This article is more than 8 years old.

AutoGrid Systems, a demand response software company based in Redwood City, CA , said on Thursday that a Dutch power company is deploying the first Software-Defined Power Plant using AutoGrid System’s signature software technologies.

The Eneco Group, an energy company that provides power to more than two million customers in the Netherlands and Belgium, built the virtual power plant using AutoGrid System’s controls and automation software platform.

Eneco is redefining the marketer’s role in the power supply chain. Rather than providing a one-directional link channeling the flow of power from producers to consumers, Eneco is trying to enable behind the meter generation by creating an automated platform that monetizes distributed energy resources in wholesale electricity markets.

The software platform will initially manage 100 megawatts (MW) of dispatchable resources, including several customer-sited cogeneration plants, industrial demand response and other flexible distributed energy resources.

The reason the software is critical is because it transforms a portfolio of distributed generating and demand-side resources with different operating attributes and cost structures into a standard commodity that can participate in the wholesale power market.

"By offering us increased control over our flexible portfolio, AutoGrid's Software Defined Power Plant enables us to integrate alternative flexible energy resources into our portfolio and subsequently a larger amount of intermittent renewables, helping our customers reduce their energy costs and helping us get a higher return on our renewable assets," said Michel Engelen, the Head of Portfolio Management at Eneco.

In other words, the Software-Defined Power Plant will allow Eneco to manage a vast network of distributed energy resources as if it were a single power plant. It can schedule, optimize and control generation in real-time in response to market signals from Dutch wholesale electricity markets run by the Dutch Transmission System Operator (TSO).
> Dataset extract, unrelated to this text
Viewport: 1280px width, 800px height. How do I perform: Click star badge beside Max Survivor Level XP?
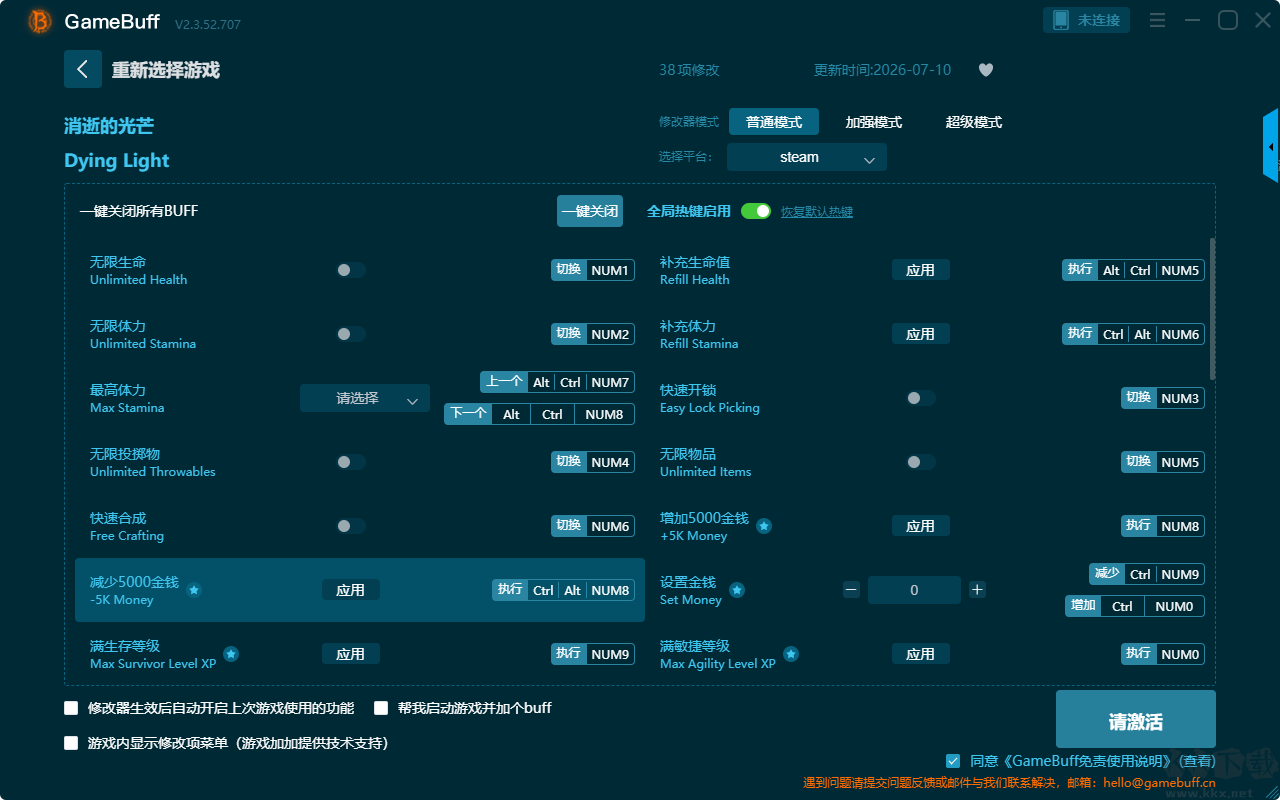coord(231,654)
"Data-driven applications will enable energy leaders to discover new sources of revenue and innovative ways to engage with their end customers in the highly-competitive European market," said Dr. Amit Narayan, the chief executive officer of AutoGrid, in a press release.

While the Software-Defined Power Plant concept seems like a no-brainer for large companies in any market, there are likely significant regulatory hurdles that would prevent (or at least significantly complicate) efforts to commercialize the concept in the United States. In particular, unlike the Netherlands, the market rules used to determine the price distributed generators pay for using the transmission and distribution grid in most regions of the U.S. are either punitive, non-existent or ambiguous - and sometimes all three.